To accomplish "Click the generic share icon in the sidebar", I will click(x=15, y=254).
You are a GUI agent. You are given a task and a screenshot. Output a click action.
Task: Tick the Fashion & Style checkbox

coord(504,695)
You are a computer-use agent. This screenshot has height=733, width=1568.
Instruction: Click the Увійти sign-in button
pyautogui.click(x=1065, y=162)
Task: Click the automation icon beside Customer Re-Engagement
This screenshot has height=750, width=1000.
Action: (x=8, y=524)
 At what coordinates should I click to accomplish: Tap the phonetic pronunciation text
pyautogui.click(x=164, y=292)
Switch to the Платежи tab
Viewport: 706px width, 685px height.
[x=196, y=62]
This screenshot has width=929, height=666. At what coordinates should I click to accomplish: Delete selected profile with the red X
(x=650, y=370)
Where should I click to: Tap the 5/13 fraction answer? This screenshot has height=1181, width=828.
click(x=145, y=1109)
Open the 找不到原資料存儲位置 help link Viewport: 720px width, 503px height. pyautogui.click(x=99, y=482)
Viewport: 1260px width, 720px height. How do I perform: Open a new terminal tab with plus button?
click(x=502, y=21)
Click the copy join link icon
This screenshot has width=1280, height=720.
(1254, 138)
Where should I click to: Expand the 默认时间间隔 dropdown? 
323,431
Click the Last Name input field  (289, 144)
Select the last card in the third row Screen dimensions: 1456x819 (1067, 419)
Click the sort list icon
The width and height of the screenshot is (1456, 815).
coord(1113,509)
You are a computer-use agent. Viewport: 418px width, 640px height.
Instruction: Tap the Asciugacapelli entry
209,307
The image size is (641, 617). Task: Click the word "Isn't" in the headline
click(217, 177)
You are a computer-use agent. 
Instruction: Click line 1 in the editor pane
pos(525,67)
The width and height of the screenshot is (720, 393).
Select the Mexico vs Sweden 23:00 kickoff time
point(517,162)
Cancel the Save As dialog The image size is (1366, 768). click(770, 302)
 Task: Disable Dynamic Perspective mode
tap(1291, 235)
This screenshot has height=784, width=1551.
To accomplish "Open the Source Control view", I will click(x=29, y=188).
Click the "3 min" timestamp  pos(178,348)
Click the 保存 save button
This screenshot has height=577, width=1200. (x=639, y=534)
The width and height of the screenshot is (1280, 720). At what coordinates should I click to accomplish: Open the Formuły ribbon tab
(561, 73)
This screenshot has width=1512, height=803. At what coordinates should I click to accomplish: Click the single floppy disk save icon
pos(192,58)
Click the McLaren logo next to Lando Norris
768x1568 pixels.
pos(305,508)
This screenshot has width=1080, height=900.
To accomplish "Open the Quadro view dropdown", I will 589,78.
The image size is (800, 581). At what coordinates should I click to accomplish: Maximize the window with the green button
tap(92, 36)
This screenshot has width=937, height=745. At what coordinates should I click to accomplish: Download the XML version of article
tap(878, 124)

■ ■ ■ ■

▶ [The request]
Please copy every line above exactly as it appears.

▶ [Exercise answer]
To accomplish "Click the generic share icon in the sidebar", I will click(x=15, y=254).
You are a GUI agent. You are given a task and a screenshot. Output a click action.
Task: Tick the Fashion & Style checkbox

coord(504,695)
You are a computer-use agent. This screenshot has height=733, width=1568.
Instruction: Click the Увійти sign-in button
pyautogui.click(x=1065, y=162)
Task: Click the automation icon beside Customer Re-Engagement
This screenshot has height=750, width=1000.
Action: (x=8, y=524)
 At what coordinates should I click to accomplish: Tap the phonetic pronunciation text
pyautogui.click(x=164, y=292)
Switch to the Платежи tab
Viewport: 706px width, 685px height.
[x=196, y=62]
This screenshot has width=929, height=666. At what coordinates should I click to accomplish: Delete selected profile with the red X
(x=650, y=370)
Where should I click to: Tap the 5/13 fraction answer? This screenshot has height=1181, width=828.
click(x=145, y=1109)
Open the 找不到原資料存儲位置 help link Viewport: 720px width, 503px height. pyautogui.click(x=99, y=482)
Viewport: 1260px width, 720px height. How do I perform: Open a new terminal tab with plus button?
click(x=502, y=21)
Click the copy join link icon
This screenshot has width=1280, height=720.
(1254, 138)
Where should I click to: Expand the 默认时间间隔 dropdown? 
323,431
Click the Last Name input field  (289, 144)
Select the last card in the third row Screen dimensions: 1456x819 (1067, 419)
Click the sort list icon
The width and height of the screenshot is (1456, 815).
coord(1113,509)
You are a computer-use agent. Viewport: 418px width, 640px height.
Instruction: Tap the Asciugacapelli entry
209,307
The image size is (641, 617). Task: Click the word "Isn't" in the headline
click(217, 177)
You are a computer-use agent. 
Instruction: Click line 1 in the editor pane
pos(525,67)
The width and height of the screenshot is (720, 393).
Select the Mexico vs Sweden 23:00 kickoff time
point(517,162)
Cancel the Save As dialog The image size is (1366, 768). click(770, 302)
 Task: Disable Dynamic Perspective mode
tap(1291, 235)
This screenshot has height=784, width=1551.
To accomplish "Open the Source Control view", I will click(x=29, y=188).
Click the "3 min" timestamp  pos(178,348)
Click the 保存 save button
This screenshot has height=577, width=1200. (x=639, y=534)
The width and height of the screenshot is (1280, 720). At what coordinates should I click to accomplish: Open the Formuły ribbon tab
(561, 73)
This screenshot has width=1512, height=803. At what coordinates should I click to accomplish: Click the single floppy disk save icon
pos(192,58)
Click the McLaren logo next to Lando Norris
768x1568 pixels.
pos(305,508)
This screenshot has width=1080, height=900.
To accomplish "Open the Quadro view dropdown", I will 589,78.
The image size is (800, 581). At what coordinates should I click to accomplish: Maximize the window with the green button
tap(92, 36)
This screenshot has width=937, height=745. At what coordinates should I click to accomplish: Download the XML version of article
tap(878, 124)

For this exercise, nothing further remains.